PASSAGE TO READ:

The rescheduling process will proceed as follows:

  • Effective Immediately-Schedule III Status for Medical Marijuana Businesses: FDA-approved marijuana drug products and qualifying state-licensed medical marijuana are rescheduled to Schedule III effective immediately, with Section 280E tax relief applying prospectively from April 22, 2026.

  • Expedited DEA Registration for Current State-licensed Medical Cannabis Businesses:  The Final Order establishes an expedited DEA registration process for state-licensed medical marijuana manufacturers (which includes cultivators and processors), distributors, and dispensers. Key features include:

    • State Credentials as Conclusive Evidence: Applicants may submit their existing state medical marijuana licenses as conclusive evidence of state-law authorization.

    • Mandatory Registration: The DEA Administrator must grant the registration unless doing so would be inconsistent with the public interest or the requirements of the United Nations Single Convention on Narcotic Drugs of 1961, as amended by the 1972 Protocol.

SUPPLIED DATA:
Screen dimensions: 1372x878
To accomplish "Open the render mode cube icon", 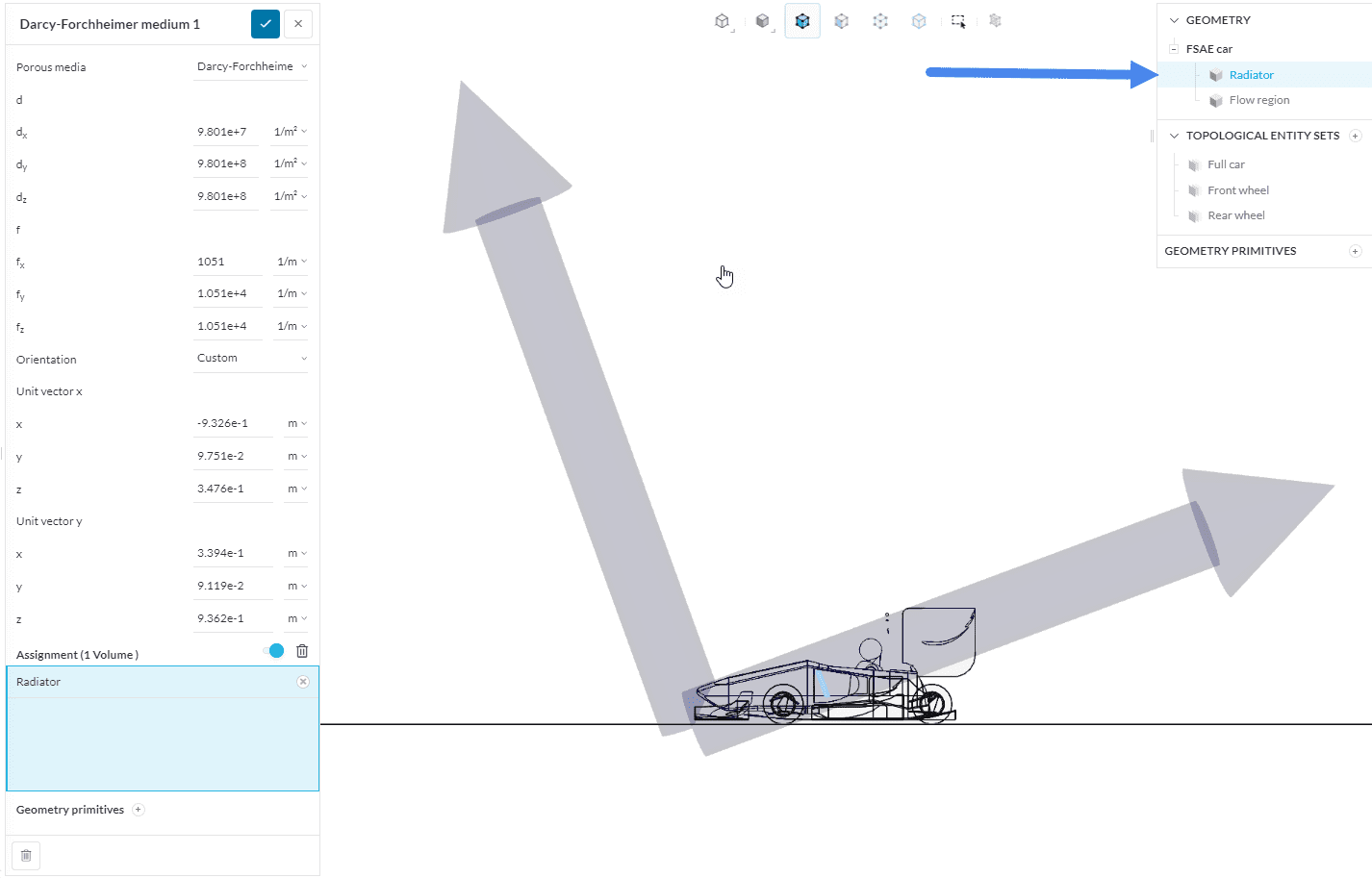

TASK A:
List every bolded-style heading that introduces a bulleted point in the text on marijuana rescheduling, including the nested ones.
TASK B:
Proceed with the text on marijuana rescheduling, picking up after its last sentence.

ANSWER SECTION A:
Effective Immediately-Schedule III Status for Medical Marijuana Businesses
Expedited DEA Registration for Current State-licensed Medical Cannabis Businesses
State Credentials as Conclusive Evidence
Mandatory Registration

ANSWER SECTION B:
    • Tied to State Standing: A federal DEA registration will automatically suspend upon the suspension, revocation, or expiration of the operator's underlying state license.

    • Timeline: The DEA is directed to process applications within six months for those who apply during the initial 60-day window. These early applicants may lawfully continue operating under their state-issued licenses while their DEA review is pending.

  • New Administrative Hearing for Broader Rescheduling: DEA will hold a new administrative hearing beginning June 29, 2026, to consider broader rescheduling of all marijuana from Schedule I to Schedule III — the proceeding that could extend federal relief to adult-use programs. Interested parties wishing to participate must file a written notice of intention to participate by 11:59 pm ET on May 24, 2026.

  • Additional Relief:  Completion of the June 29 rule-making, if it results in a final rule, would extend Schedule III status and associated Section 280E relief beyond medical licensees to the broader cannabis industry

Economic and Social Impact

According to a comprehensive study and detailed economic analysis released by Vicente LLP and the Minority Cannabis Business Association, projections show that rescheduling and the resulting reform of IRS tax code §280E would result in the creation of 55,000 jobs by 2030, generating as much as $2.7 billion in wages and $5.6 billion in new economic activity.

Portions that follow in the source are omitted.